## Text
>> BEGIN
The event, which included lunch for all attendees, was organized and run by students in an anthropology class on museology (ANTH 470) taught by Assistant Professor Tarisi Vunidilo.
“The theme was a celebration of women’s achievements in the field of museums,” says Vunidilo. “We wanted to raise awareness of women in museums, raise awareness of women in anthropology, and raise awareness of women’s achievements in general.”
The event featured three keynote speakers: Momi Naughton, formerly of the Bishop Museum and currently Heritage Center Coordinator at the North Hawai‘i Education and Research Center in Honokaʻa; Nicole Garcia, a graduate student in the UH Hilo anthropology department and a colleague of Naughton’s at the Heritage Center; and Celia Bardwell-Jones, associate professor of philosophy and chair of gender and women’s studies at UH Hilo.
In Bardwell-Jones’s talk, “Curating Colonialism: Epistemic Resistance and Repatriating Knowledge in the British Museum and Cañada de La Virgen in San Miguel de Allende, Mexico,” she discussed her recent trip to Mexico as part of her ongoing research project on museum ethics. In particular, she spoke about how colonial objects are curated in museums for public presentation.
>> END
## Instructions to follow
Repeat the passage from the text on the women-in-museums event verbatim, between "The event, which" and "Professor Tarisi Vunidilo.", inclusive.

## Material
>> BEGIN
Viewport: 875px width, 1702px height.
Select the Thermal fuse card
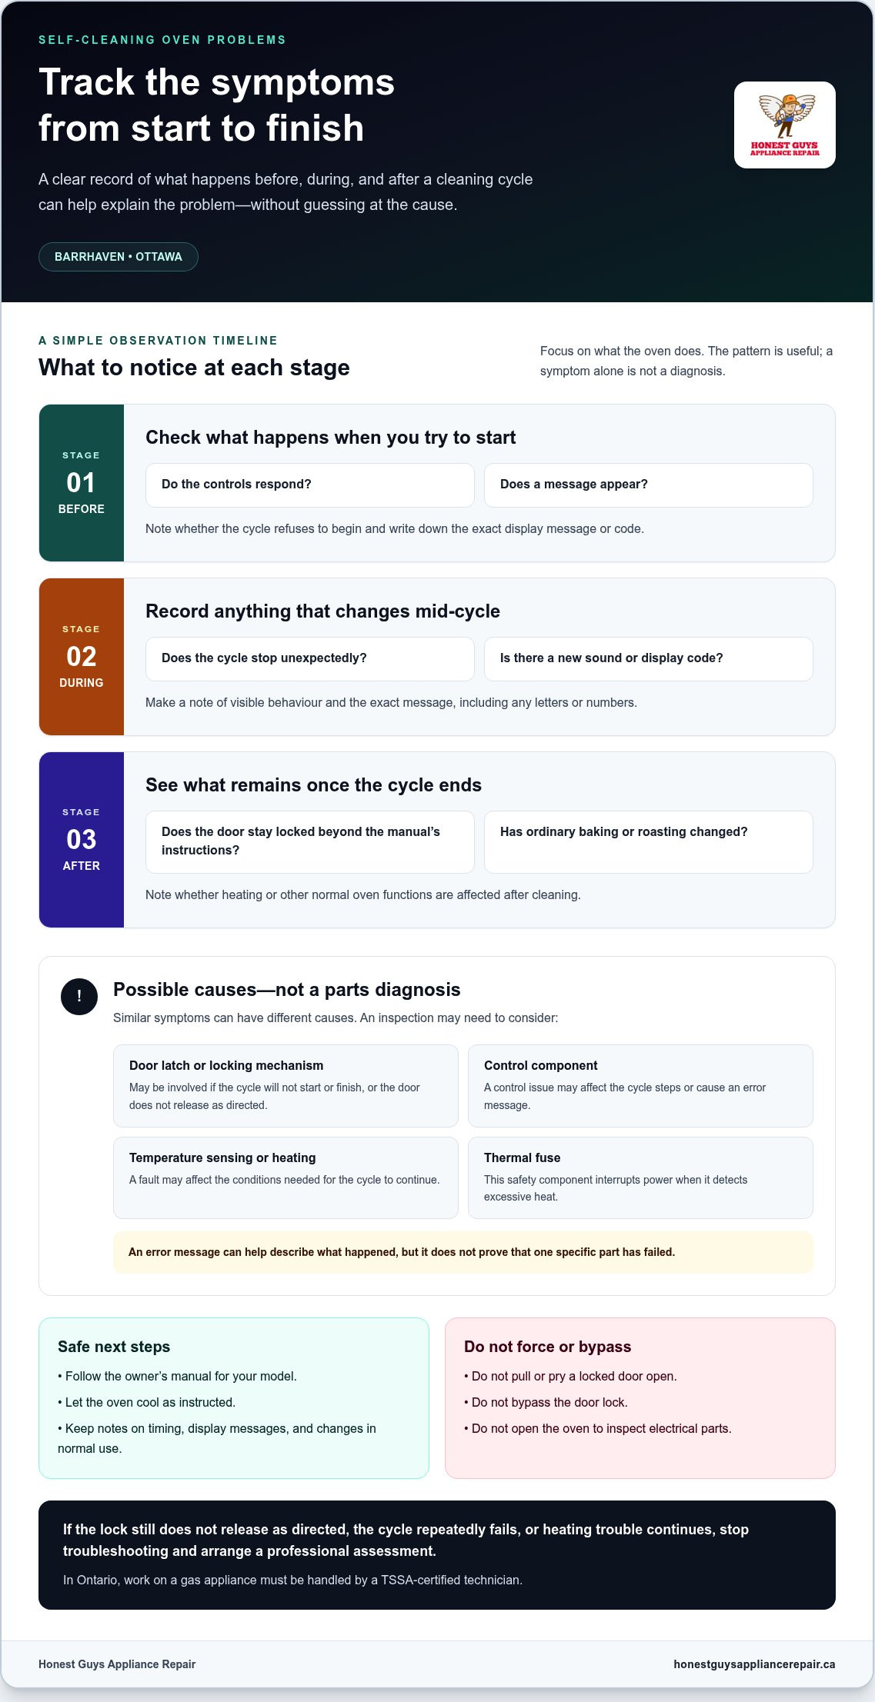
>> END
## Full solution
The event, which included lunch for all attendees, was organized and run by students in an anthropology class on museology (ANTH 470) taught by Assistant Professor Tarisi Vunidilo.